Goal of the exercise: The entries are given below. Output each one unchanged.

Supplied data:
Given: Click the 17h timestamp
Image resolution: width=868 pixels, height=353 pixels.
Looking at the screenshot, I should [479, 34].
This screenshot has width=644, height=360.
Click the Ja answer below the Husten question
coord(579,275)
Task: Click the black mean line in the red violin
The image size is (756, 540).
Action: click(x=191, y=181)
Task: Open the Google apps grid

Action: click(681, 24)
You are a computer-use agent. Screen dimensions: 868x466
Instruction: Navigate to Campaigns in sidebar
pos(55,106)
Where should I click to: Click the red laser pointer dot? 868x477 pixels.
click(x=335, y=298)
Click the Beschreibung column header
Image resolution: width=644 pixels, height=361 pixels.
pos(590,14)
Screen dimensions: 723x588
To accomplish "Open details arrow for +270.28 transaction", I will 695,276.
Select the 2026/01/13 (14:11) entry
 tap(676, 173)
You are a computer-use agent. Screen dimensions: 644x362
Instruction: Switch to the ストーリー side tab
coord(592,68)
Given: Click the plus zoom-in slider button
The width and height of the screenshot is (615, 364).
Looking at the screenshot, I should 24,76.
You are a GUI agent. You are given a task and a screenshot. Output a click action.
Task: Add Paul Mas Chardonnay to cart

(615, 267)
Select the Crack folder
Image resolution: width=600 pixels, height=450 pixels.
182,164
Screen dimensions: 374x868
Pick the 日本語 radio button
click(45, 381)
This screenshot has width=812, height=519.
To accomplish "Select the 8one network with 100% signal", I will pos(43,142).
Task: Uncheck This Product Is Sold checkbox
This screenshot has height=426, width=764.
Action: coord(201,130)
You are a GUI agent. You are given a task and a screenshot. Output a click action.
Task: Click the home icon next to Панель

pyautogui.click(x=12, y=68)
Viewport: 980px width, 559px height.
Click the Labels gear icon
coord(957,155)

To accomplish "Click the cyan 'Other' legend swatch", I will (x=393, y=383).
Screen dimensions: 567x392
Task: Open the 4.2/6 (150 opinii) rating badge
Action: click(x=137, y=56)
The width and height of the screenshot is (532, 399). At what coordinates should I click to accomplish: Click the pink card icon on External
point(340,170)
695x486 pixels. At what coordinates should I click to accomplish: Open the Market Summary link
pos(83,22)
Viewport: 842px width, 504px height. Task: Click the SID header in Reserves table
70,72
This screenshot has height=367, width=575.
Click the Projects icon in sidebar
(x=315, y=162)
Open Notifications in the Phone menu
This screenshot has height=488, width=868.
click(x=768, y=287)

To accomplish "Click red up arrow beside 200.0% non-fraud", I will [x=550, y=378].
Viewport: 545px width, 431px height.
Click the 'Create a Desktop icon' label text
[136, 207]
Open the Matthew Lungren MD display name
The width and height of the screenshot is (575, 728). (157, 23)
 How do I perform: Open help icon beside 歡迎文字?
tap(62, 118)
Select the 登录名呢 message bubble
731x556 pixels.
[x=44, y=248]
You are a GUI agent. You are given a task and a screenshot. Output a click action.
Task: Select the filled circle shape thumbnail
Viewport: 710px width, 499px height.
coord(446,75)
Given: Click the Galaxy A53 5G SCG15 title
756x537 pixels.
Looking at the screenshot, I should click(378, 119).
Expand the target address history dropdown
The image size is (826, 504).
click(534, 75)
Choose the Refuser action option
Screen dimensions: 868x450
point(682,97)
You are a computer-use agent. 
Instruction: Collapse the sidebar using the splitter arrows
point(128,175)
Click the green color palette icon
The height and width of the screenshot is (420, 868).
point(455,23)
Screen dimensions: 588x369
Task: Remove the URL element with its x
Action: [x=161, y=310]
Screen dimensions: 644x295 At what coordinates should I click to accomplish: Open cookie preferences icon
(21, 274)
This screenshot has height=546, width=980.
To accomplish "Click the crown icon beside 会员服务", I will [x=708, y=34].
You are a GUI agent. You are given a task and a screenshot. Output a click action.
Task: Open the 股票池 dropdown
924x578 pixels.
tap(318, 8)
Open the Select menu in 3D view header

Written response:
Given: Click the 17h timestamp
Image resolution: width=868 pixels, height=353 pixels.
Looking at the screenshot, I should [479, 34].
This screenshot has width=644, height=360.
Click the Ja answer below the Husten question
coord(579,275)
Task: Click the black mean line in the red violin
The image size is (756, 540).
Action: click(x=191, y=181)
Task: Open the Google apps grid

Action: click(681, 24)
You are a computer-use agent. Screen dimensions: 868x466
Instruction: Navigate to Campaigns in sidebar
pos(55,106)
Where should I click to: Click the red laser pointer dot? 868x477 pixels.
click(x=335, y=298)
Click the Beschreibung column header
Image resolution: width=644 pixels, height=361 pixels.
pos(590,14)
Screen dimensions: 723x588
To accomplish "Open details arrow for +270.28 transaction", I will 695,276.
Select the 2026/01/13 (14:11) entry
 tap(676, 173)
You are a computer-use agent. Screen dimensions: 644x362
Instruction: Switch to the ストーリー side tab
coord(592,68)
Given: Click the plus zoom-in slider button
The width and height of the screenshot is (615, 364).
Looking at the screenshot, I should 24,76.
You are a GUI agent. You are given a task and a screenshot. Output a click action.
Task: Add Paul Mas Chardonnay to cart

(615, 267)
Select the Crack folder
Image resolution: width=600 pixels, height=450 pixels.
182,164
Screen dimensions: 374x868
Pick the 日本語 radio button
click(45, 381)
This screenshot has width=812, height=519.
To accomplish "Select the 8one network with 100% signal", I will pos(43,142).
Task: Uncheck This Product Is Sold checkbox
This screenshot has height=426, width=764.
Action: coord(201,130)
You are a GUI agent. You are given a task and a screenshot. Output a click action.
Task: Click the home icon next to Панель

pyautogui.click(x=12, y=68)
Viewport: 980px width, 559px height.
Click the Labels gear icon
coord(957,155)

To accomplish "Click the cyan 'Other' legend swatch", I will (x=393, y=383).
Screen dimensions: 567x392
Task: Open the 4.2/6 (150 opinii) rating badge
Action: click(x=137, y=56)
The width and height of the screenshot is (532, 399). At what coordinates should I click to accomplish: Click the pink card icon on External
point(340,170)
695x486 pixels. At what coordinates should I click to accomplish: Open the Market Summary link
pos(83,22)
Viewport: 842px width, 504px height. Task: Click the SID header in Reserves table
70,72
This screenshot has height=367, width=575.
Click the Projects icon in sidebar
(x=315, y=162)
Open Notifications in the Phone menu
This screenshot has height=488, width=868.
click(x=768, y=287)

To accomplish "Click red up arrow beside 200.0% non-fraud", I will [x=550, y=378].
Viewport: 545px width, 431px height.
Click the 'Create a Desktop icon' label text
[136, 207]
Open the Matthew Lungren MD display name
The width and height of the screenshot is (575, 728). (157, 23)
 How do I perform: Open help icon beside 歡迎文字?
tap(62, 118)
Select the 登录名呢 message bubble
731x556 pixels.
[x=44, y=248]
You are a GUI agent. You are given a task and a screenshot. Output a click action.
Task: Select the filled circle shape thumbnail
Viewport: 710px width, 499px height.
coord(446,75)
Given: Click the Galaxy A53 5G SCG15 title
756x537 pixels.
Looking at the screenshot, I should click(378, 119).
Expand the target address history dropdown
The image size is (826, 504).
click(534, 75)
Choose the Refuser action option
Screen dimensions: 868x450
point(682,97)
You are a computer-use agent. 
Instruction: Collapse the sidebar using the splitter arrows
point(128,175)
Click the green color palette icon
The height and width of the screenshot is (420, 868).
point(455,23)
Screen dimensions: 588x369
Task: Remove the URL element with its x
Action: [x=161, y=310]
Screen dimensions: 644x295 At what coordinates should I click to accomplish: Open cookie preferences icon
(21, 274)
This screenshot has height=546, width=980.
To accomplish "Click the crown icon beside 会员服务", I will [x=708, y=34].
You are a GUI agent. You are given a task and a screenshot. Output a click action.
Task: Open the 股票池 dropdown
924x578 pixels.
tap(318, 8)
Open the Select menu in 3D view header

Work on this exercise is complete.